Antitumor effect of dimethyl itaconate on thymic carcinoma by targeting LDHA-mTOR axis

• Published in: Life sciences (1973) Vol. 282; p. 119847
• Main Authors: Hayashi, Keitaro, Nakazato, Yoshimasa, Ouchi, Motoshi, Fujita, Tomoe, Endou, Hitoshi, Chida, Masayuki
• Format: Journal Article
• Language: English
• Published: New York Elsevier Inc 01.10.2021; Elsevier BV
• Subjects: Amino acids; Anticancer properties; Antitumor activity; Apoptosis; Cancer; Cell viability; Dimethyl itaconate; Dimethylitaconate; Immunohistochemistry; L-Lactate dehydrogenase; Lactate dehydrogenase; Lactic acid; LAT1; LDHA; mTOR; Rapamycin; Thymic carcinoma; Thymus; TOR protein; Western blotting; LAT1; LDHA; Dimethyl itaconate; DI; Thymic carcinoma; mTOR; S6K
• ISSN: 0024-3205; 1879-0631
• DOI: 10.1016/j.lfs.2021.119847

Thymic carcinoma is a rare type of cancer without an established standard pharmaceutical treatment.
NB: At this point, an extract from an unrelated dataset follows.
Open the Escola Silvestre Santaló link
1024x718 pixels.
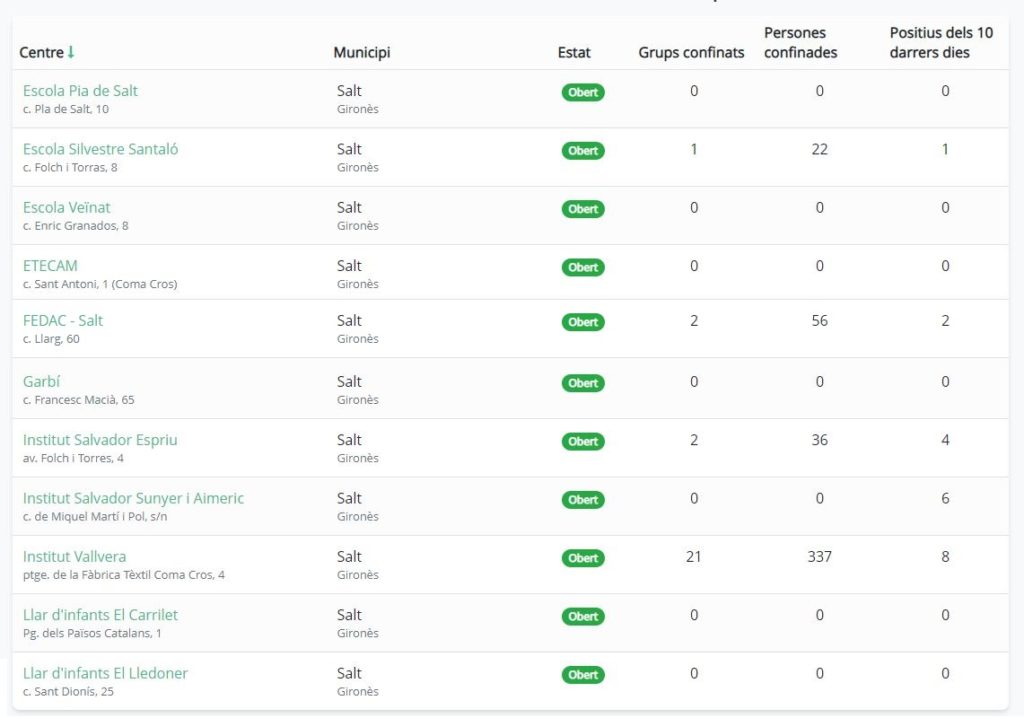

This study investigated the antitumor effect of dimethyl itaconate (DI), a cell-permeable derivative of itaconate, on human thymic carcinoma cell line. Human thymic carcinoma cell line Ty82 was used to evaluate the effect of DI on cell viability. Western blotting and immunohistochemistry were performed to determine the molecular mechanism of antitumor effects of DI on Ty82. DI suppressed cell growth and promoted apoptosis of Ty82. The suppressive effect of DI on Ty82 was mediated by the downregulation of lactate dehydrogenase A (LDHA), and the subsequent decrease in the activity of mechanistic target of rapamycin (mTOR). DI exhibited synergistic antitumor effects with a specific inhibitor of large neutral amino acid transporter 1 (LAT1), an amino acid transporter currently being investigated as a novel target for cancer therapy. Our findings demonstrate that DI is a novel potential strategy for thymic carcinoma treatment.